Feature Articles

Danny Greene

The Most Influential Mobster You've Never Heard Of

By Rick Porrello - Host of

Note: The story of Danny Greene is the subject of To Kill The Irishman: The War that Crippled the Mafia (1998), a regional best seller by Rick Porrello, available through the       online bookshop.

     He was fearless and cunning - loved by his neighbors and hated by his business competitors - the members of the Cleveland Mafia. Fiercely proud of his Irish heritage, he was a Celtic warrior at heart, obsessed with the color green - green car, green jackets, green ink pens. Through the 1970s, the ruggedly handsome Danny Greene (that's right, Danny Greene), had been boldly encroaching on mob territory. Their threats didn't worry him.

     "Since I'm Irish Catholic, I've got the best guardian angel there is. Besides, it's the man upstairs who pulls the strings." Danny was a proud Catholic. He was also a killer.

     Danny got his start in racketeering as president of the local International Association of Longshoremen. He could have been a highly successful businessman, but it wasn't the life for him. After a shocking expose by the Cleveland Plain Dealer, he was ousted from the docks and fined $10,000 for embezzling union funds. Danny had been forcing longshoremen to unload filthy grain boats and "donate" their paychecks to a union hall "renovation fund." The hall had already been renovated - painted green when Danny took office.

     Later Danny worked for as an enforcer for local mobsters including Alex "Shondor" Birns, well-known Jewish racketeer. After a dispute over a $60,000 Greene refused to repay, Birns had a bomb planted in his car. It was the first in a series of botched attempts on the brash Irishman's life. Danny found the bomb.

     "Luck of the Irish," he would often say. "I'll return this to the old bastard who sent it to me," Greene promised.

     Sure enough, a few weeks later Birns was blown out the roof of his car, in two pieces. It was an excellent hit and Danny was proud.

     Danny's big mistake was the 1976 murder of Leo "Lips" Moceri, the respected and feared new underboss of the Cleveland Mafia, and the bombing of enforcer Eugene "The Animal" Ciasullo. Aging mob boss James Licavoli ordered his henchman to "get rid of the Irishman," but the inexperienced soldiers had no luck. The attempts by the self-proclaimed tough guys were almost comical. Then west coast wise guy Jimmy 'the Weasel" Fratianno recommended a hired killer from Erie.

     In the end, Danny went out the way he predicted. "When you live by the bomb, you die by the bomb." The Irishman was dead.

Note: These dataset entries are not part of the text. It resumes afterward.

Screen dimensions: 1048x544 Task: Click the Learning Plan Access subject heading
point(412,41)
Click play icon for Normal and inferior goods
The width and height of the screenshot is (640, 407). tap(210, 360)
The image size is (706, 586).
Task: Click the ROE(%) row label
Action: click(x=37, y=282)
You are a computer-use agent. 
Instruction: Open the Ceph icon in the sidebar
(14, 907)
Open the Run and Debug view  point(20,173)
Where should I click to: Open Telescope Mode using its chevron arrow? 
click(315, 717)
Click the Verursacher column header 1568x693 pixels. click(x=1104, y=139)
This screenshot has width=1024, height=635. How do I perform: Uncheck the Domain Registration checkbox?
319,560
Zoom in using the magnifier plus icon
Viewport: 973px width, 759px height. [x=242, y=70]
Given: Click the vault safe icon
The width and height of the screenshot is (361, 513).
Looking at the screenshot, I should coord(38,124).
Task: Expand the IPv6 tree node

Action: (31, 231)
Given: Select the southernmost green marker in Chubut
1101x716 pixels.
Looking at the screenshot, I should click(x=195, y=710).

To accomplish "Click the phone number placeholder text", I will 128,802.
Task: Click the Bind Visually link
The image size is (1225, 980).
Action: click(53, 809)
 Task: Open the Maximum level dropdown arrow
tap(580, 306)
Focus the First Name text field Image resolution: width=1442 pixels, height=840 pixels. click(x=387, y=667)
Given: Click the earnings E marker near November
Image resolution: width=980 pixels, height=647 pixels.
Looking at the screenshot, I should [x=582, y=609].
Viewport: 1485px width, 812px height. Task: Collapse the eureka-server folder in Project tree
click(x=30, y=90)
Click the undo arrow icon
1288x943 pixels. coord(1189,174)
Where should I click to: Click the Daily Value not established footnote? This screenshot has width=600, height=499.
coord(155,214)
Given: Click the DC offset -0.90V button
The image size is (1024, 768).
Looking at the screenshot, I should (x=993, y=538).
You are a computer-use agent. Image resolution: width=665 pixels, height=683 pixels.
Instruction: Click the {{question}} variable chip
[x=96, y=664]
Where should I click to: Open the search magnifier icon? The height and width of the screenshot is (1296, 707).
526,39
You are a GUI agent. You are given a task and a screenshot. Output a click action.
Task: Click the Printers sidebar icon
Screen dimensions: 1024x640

     But the Mafia's celebration was cut short. There was much sloppy work, a few observant witnesses (one of whom was a sketch artist!) and extraordinary investigations by federal, state and local officials. The aftermath of Greene's assassination brought about a mob murder plot against Cleveland Mayor Dennis Kucinich and charges against Mahoning County Sheriff James Traficant for accepting Mafia bribe money. Traficant was acquitted and is now a United States Congressman.

     As a direct result of Danny's murder, Jimmy "Weasel" Fratianno defected and co-authored The Last Mafioso and Vengeance is Mine. His courtroom testimony and that of Angelo Lonardo, called "the highest ranking mobster ever to testify for the government" helped put away mob bosses Anthony "Fat Tony" Salerno of New York's Genovese Mafia family, Anthony "Tony Ducks" Corallo of the Luchesse clan and Carmine Persico of the Colombo family. Federal investigators trace these major mob convictions right back to the murder of Greene. Danny would have been proud.